## Exercise prompt
Set the data down exactly as it stands, and keep its pictures out.
★ ★ ★ ★ ★ ★ ★
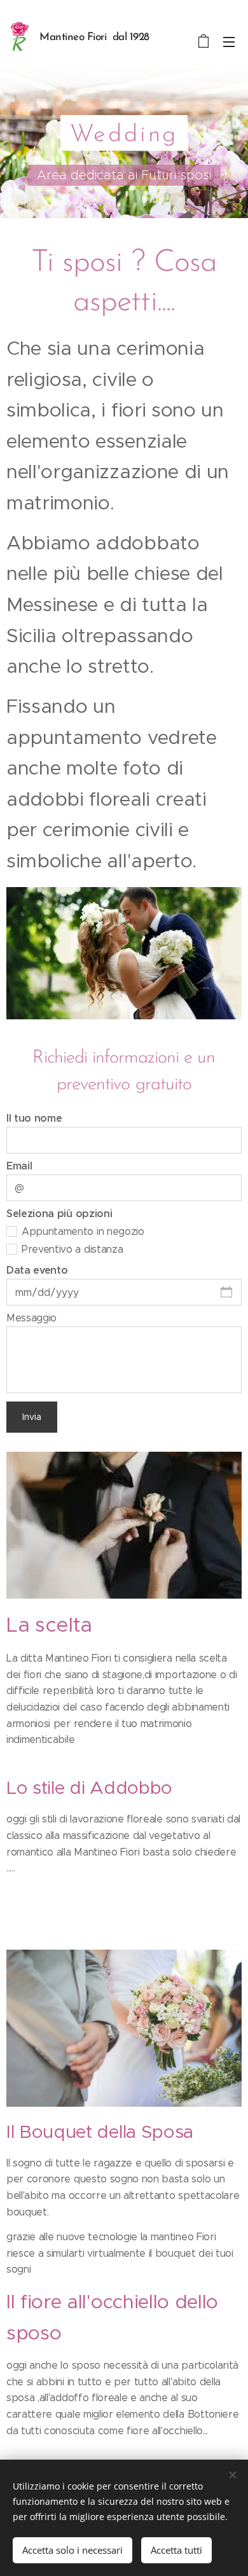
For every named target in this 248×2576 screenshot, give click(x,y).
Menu (229, 41)
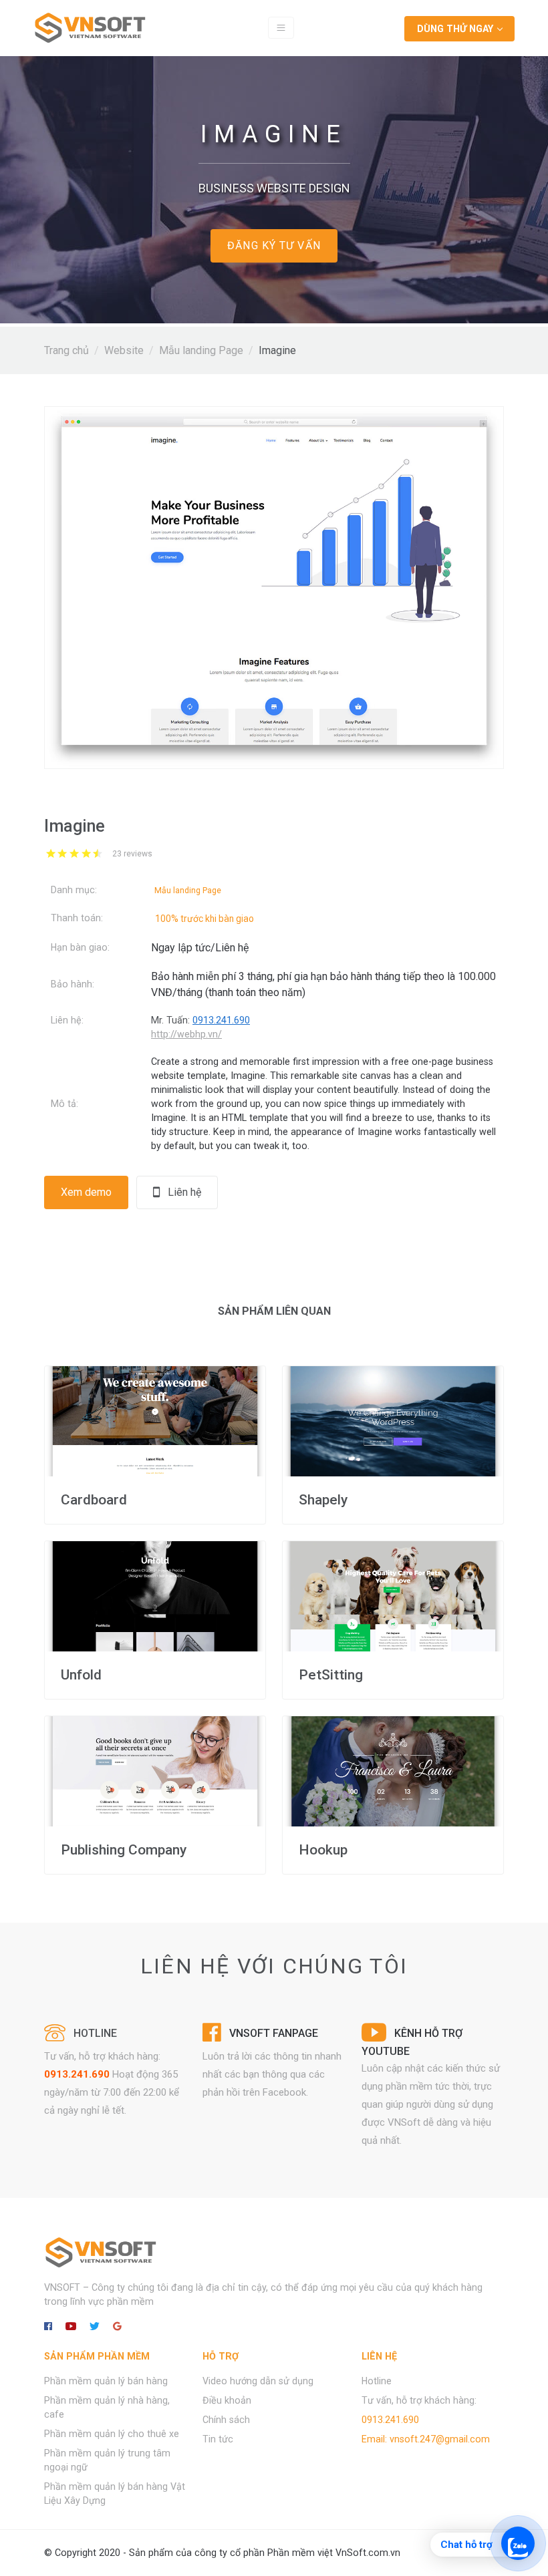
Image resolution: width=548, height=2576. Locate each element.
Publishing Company (123, 1850)
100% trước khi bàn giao (204, 918)
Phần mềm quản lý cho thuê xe (111, 2433)
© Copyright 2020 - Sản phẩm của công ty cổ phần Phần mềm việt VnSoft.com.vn (222, 2552)
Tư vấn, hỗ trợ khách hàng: (419, 2400)
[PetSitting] (393, 1596)
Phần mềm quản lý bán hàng (106, 2381)
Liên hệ (180, 1192)
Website (124, 350)
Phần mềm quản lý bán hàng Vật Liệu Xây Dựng (114, 2493)
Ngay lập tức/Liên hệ (200, 947)
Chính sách (226, 2419)
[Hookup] (393, 1771)
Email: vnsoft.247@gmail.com (426, 2439)
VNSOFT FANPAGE (273, 2032)
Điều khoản (226, 2400)
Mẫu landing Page (201, 350)
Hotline (377, 2381)
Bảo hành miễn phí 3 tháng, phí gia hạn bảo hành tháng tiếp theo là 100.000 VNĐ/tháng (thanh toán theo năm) (323, 984)
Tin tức (217, 2439)
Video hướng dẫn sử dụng (257, 2381)
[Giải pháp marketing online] (90, 28)
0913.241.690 (77, 2074)
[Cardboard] (155, 1421)
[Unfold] (155, 1596)
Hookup (323, 1850)
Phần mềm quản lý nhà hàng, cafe (107, 2407)
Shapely (323, 1500)
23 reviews (132, 853)
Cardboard (94, 1500)
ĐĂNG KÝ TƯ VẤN (274, 245)
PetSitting (331, 1675)
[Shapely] (393, 1421)
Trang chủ (66, 350)
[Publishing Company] (155, 1771)
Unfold (81, 1675)
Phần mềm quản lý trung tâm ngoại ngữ (107, 2460)
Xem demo (86, 1192)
★ ★ ★ ★ ★ ★ ★
## Solution
For every named target in this 248×2576 screenshot, give click(x,y).
Menu (229, 41)
Image resolution: width=548, height=2576. Locate each element.
Publishing Company (123, 1850)
100% trước khi bàn giao (204, 918)
Phần mềm quản lý cho thuê xe (111, 2433)
© Copyright 2020 - Sản phẩm của công ty cổ phần Phần mềm việt VnSoft.com.vn (222, 2552)
Tư vấn, hỗ trợ khách hàng: (419, 2400)
[PetSitting] (393, 1596)
Phần mềm quản lý bán hàng (106, 2381)
Liên hệ (180, 1192)
Website (124, 350)
Phần mềm quản lý bán hàng Vật Liệu Xây Dựng (114, 2493)
Ngay lập tức/Liên hệ (200, 947)
Chính sách (226, 2419)
[Hookup] (393, 1771)
Email: vnsoft.247@gmail.com (426, 2439)
VNSOFT FANPAGE (273, 2032)
Điều khoản (226, 2400)
Mẫu landing Page (201, 350)
Hotline (377, 2381)
Bảo hành miễn phí 3 tháng, phí gia hạn bảo hành tháng tiếp theo là 100.000 VNĐ/tháng (thanh toán theo năm) (323, 984)
Tin tức (217, 2439)
Video hướng dẫn sử dụng (257, 2381)
[Giải pháp marketing online] (90, 28)
0913.241.690 (77, 2074)
[Cardboard] (155, 1421)
[Unfold] (155, 1596)
Hookup (323, 1850)
Phần mềm quản lý nhà hàng, cafe (107, 2407)
Shapely (323, 1500)
23 reviews (132, 853)
Cardboard (94, 1500)
ĐĂNG KÝ TƯ VẤN (274, 245)
PetSitting (331, 1675)
[Shapely] (393, 1421)
Trang chủ (66, 350)
[Publishing Company] (155, 1771)
Unfold (81, 1675)
Phần mềm quản lý trung tâm ngoại ngữ (107, 2460)
Xem demo (86, 1192)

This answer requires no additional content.